• **ASSIGNED TASK**:
Filter the records below and copy every line containing the word "agent".

(Saved data entries)

--- --- ---

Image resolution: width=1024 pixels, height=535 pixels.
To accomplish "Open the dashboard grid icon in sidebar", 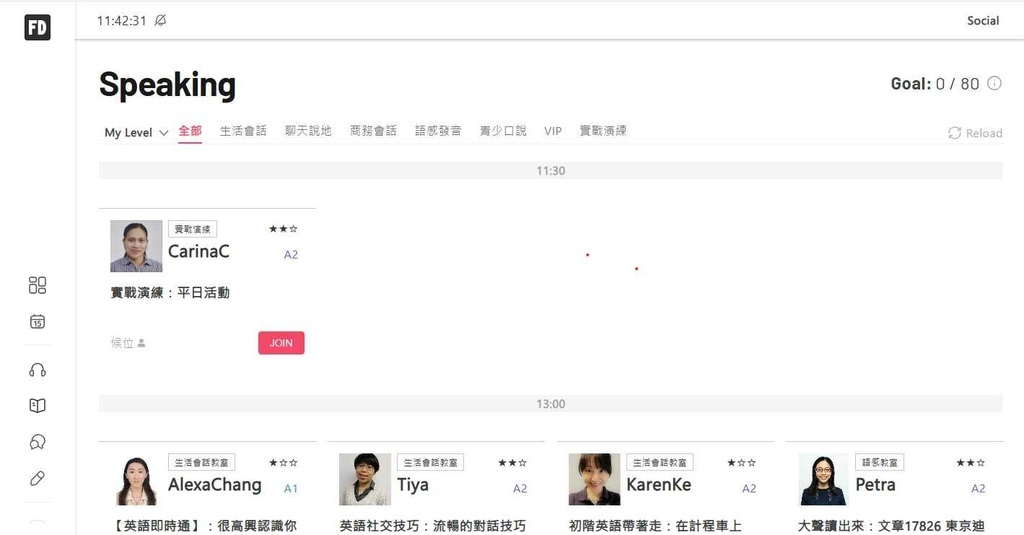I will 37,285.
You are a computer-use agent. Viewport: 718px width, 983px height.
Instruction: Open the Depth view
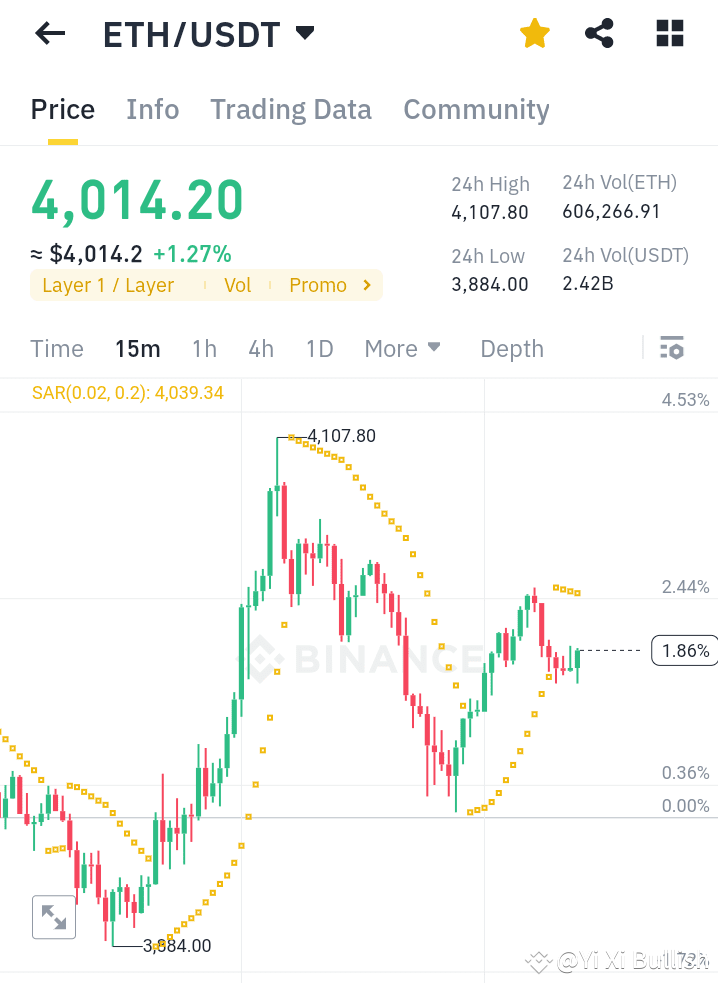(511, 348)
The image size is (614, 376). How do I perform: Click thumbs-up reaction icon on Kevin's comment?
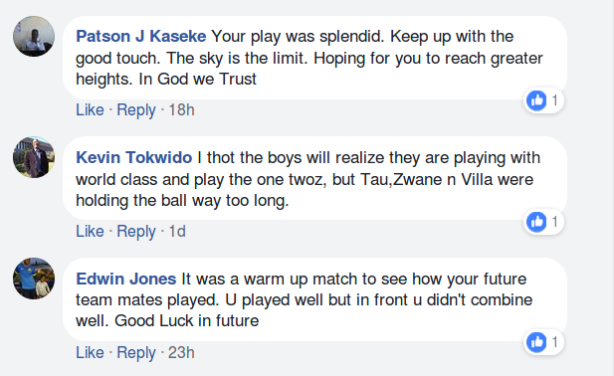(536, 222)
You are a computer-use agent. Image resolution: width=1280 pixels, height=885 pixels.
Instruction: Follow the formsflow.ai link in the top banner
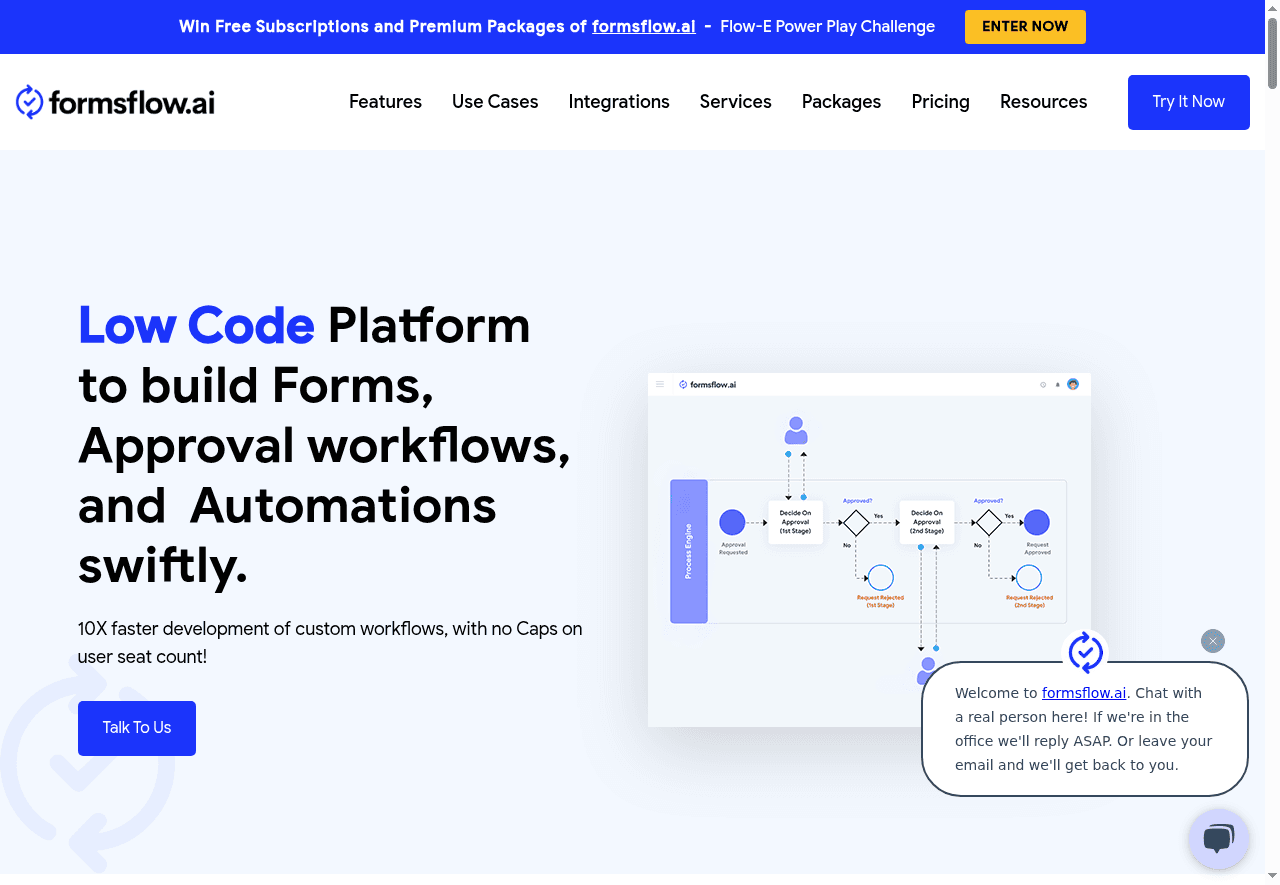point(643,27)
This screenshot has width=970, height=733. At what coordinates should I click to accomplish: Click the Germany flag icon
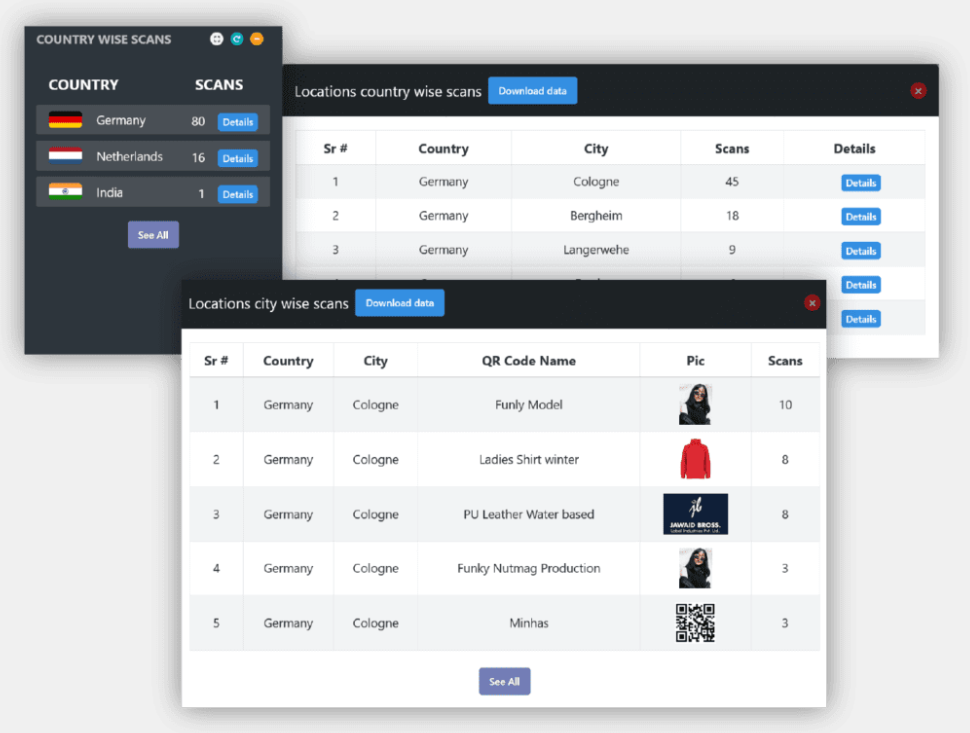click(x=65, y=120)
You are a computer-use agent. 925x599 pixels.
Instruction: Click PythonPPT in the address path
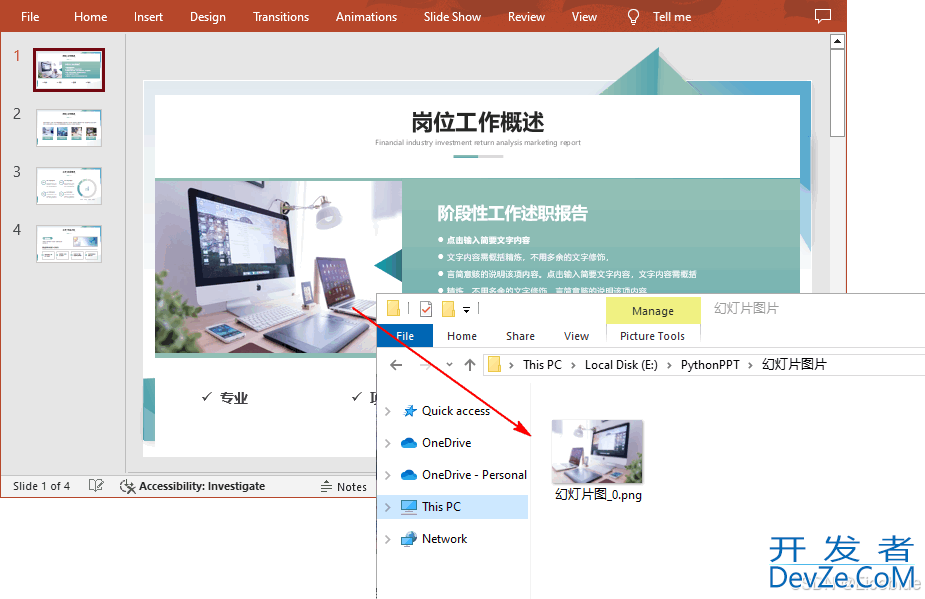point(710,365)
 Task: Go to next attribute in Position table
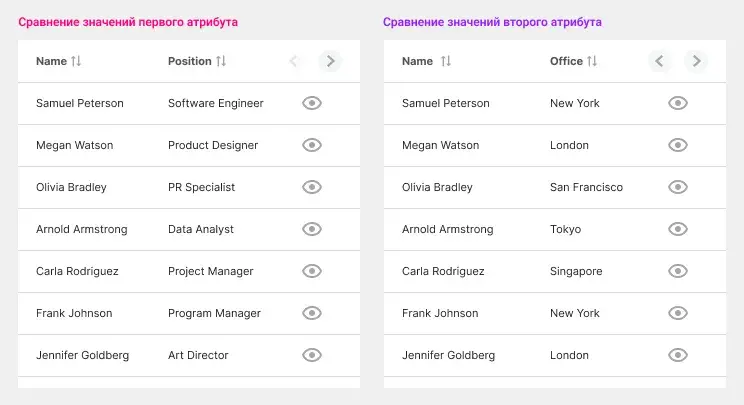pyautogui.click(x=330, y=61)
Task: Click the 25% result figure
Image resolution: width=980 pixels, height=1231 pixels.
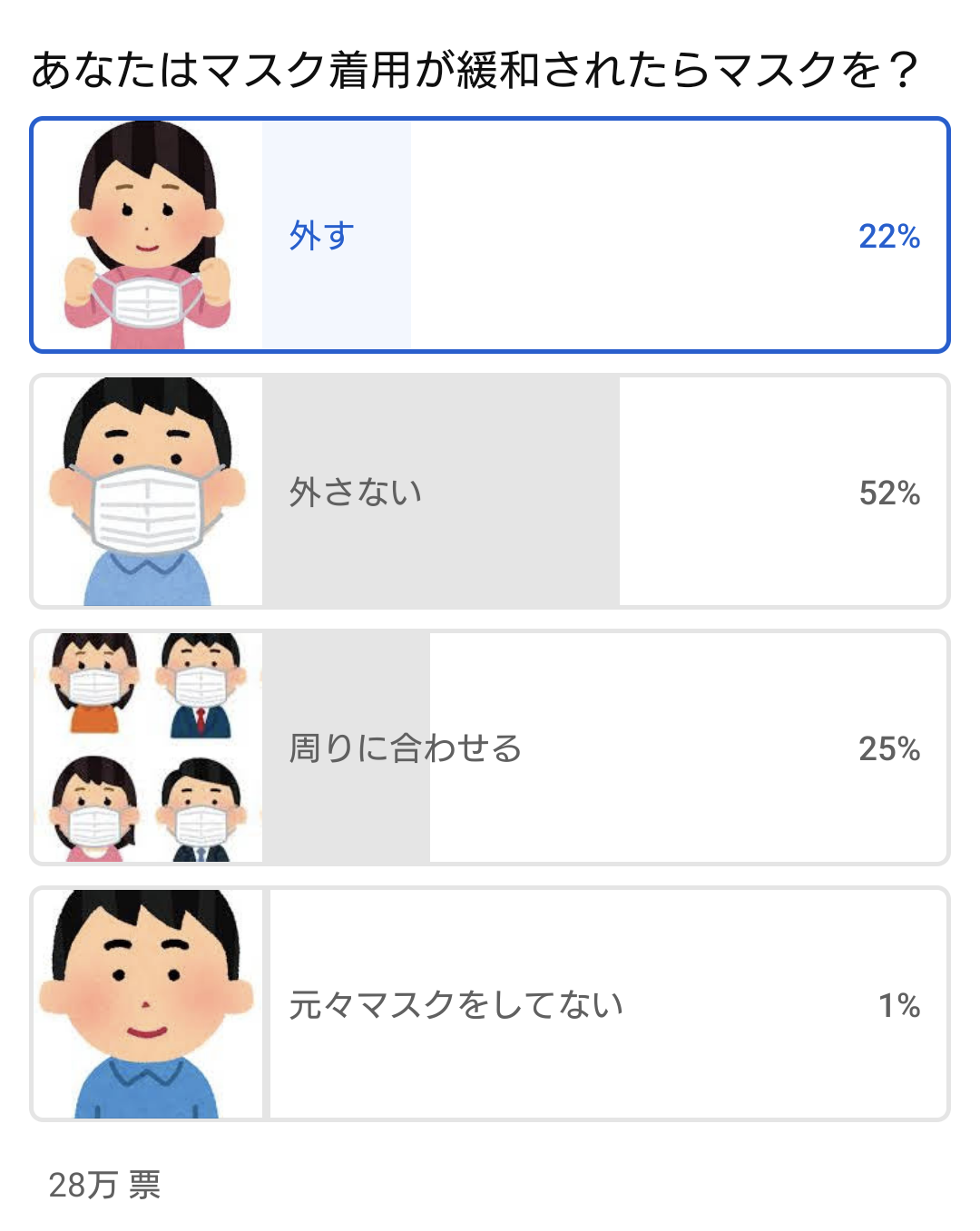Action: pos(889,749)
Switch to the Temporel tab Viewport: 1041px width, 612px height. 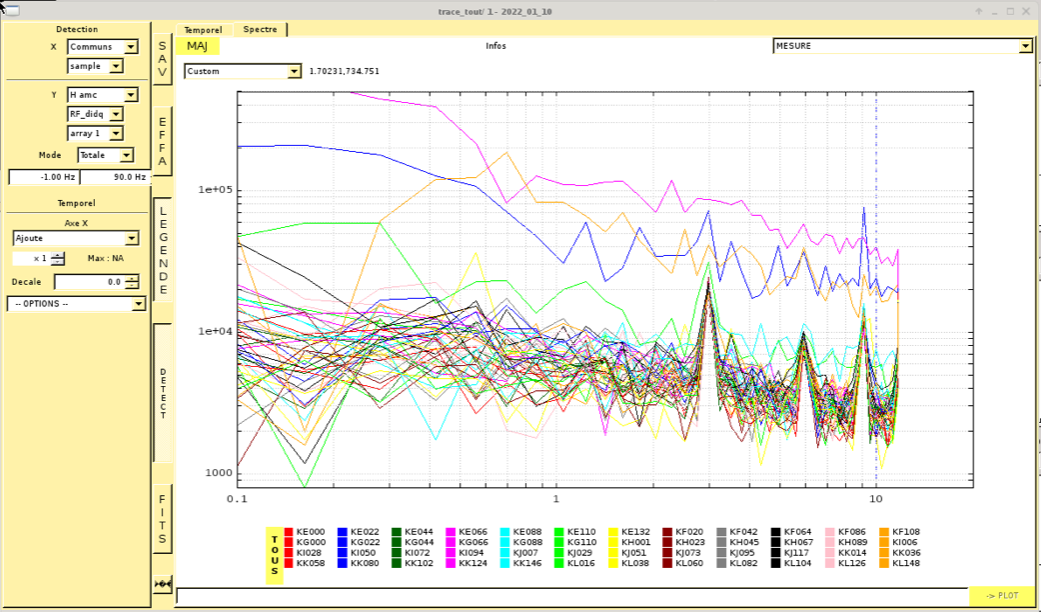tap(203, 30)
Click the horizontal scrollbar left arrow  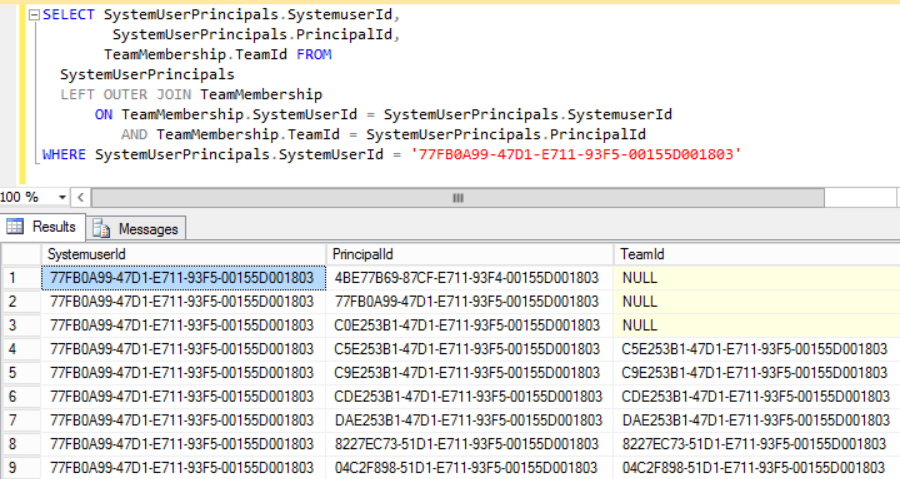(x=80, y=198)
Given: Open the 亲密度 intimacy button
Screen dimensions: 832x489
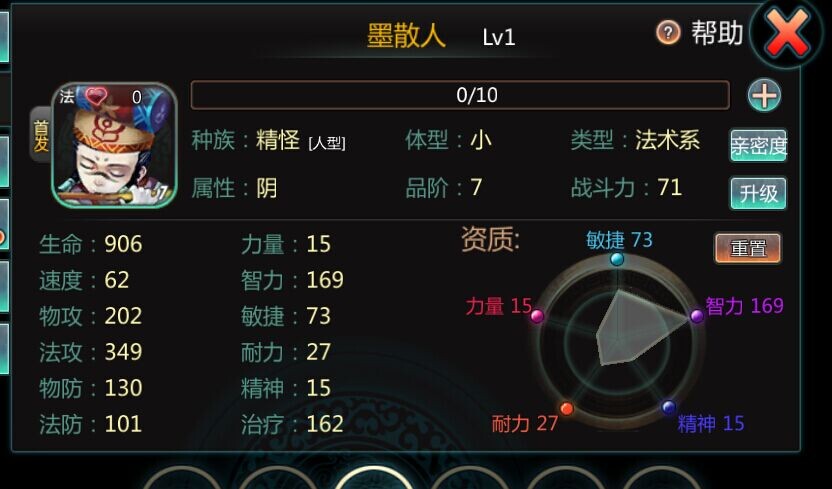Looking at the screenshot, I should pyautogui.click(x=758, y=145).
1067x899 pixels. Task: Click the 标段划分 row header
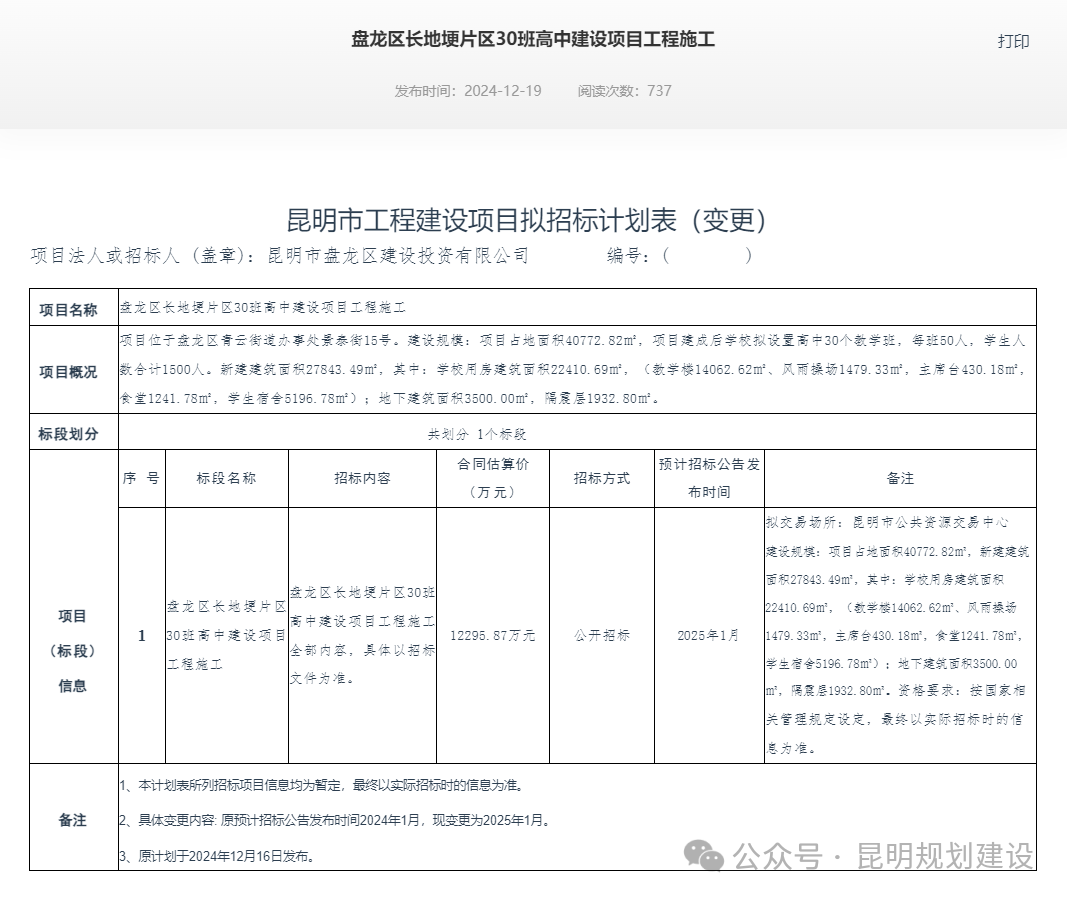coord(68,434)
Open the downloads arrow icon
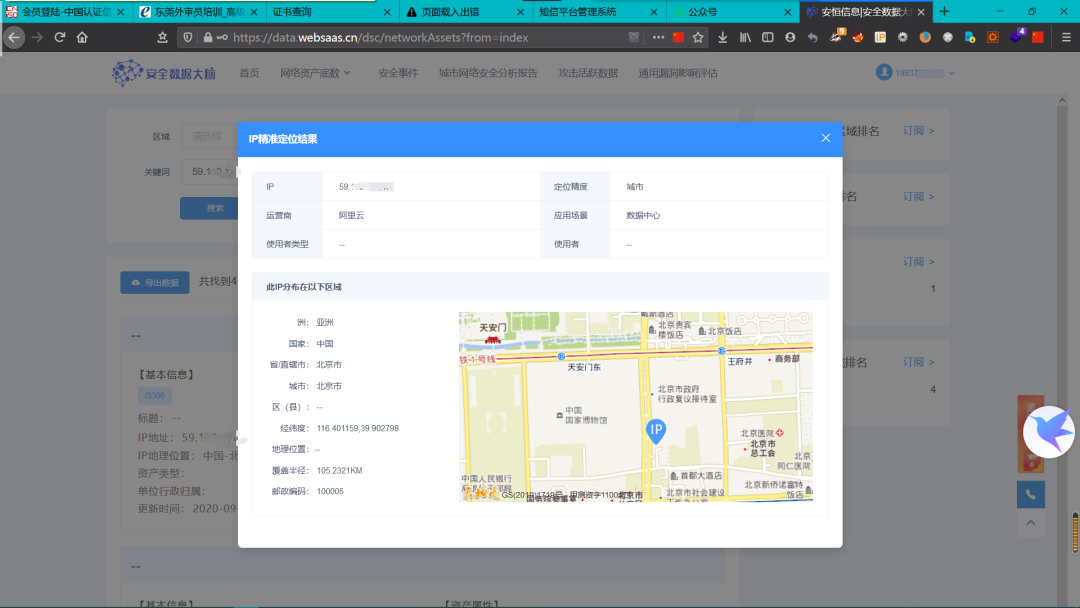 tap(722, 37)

--- --- ---

• **ANSWER TO THIS EXERCISE**:
You are a computer-use agent. Viewport: 718px width, 983px height.
You are a computer-use agent. Image resolution: width=1280 pixels, height=885 pixels.
You are a computer-use agent. 925x599 pixels.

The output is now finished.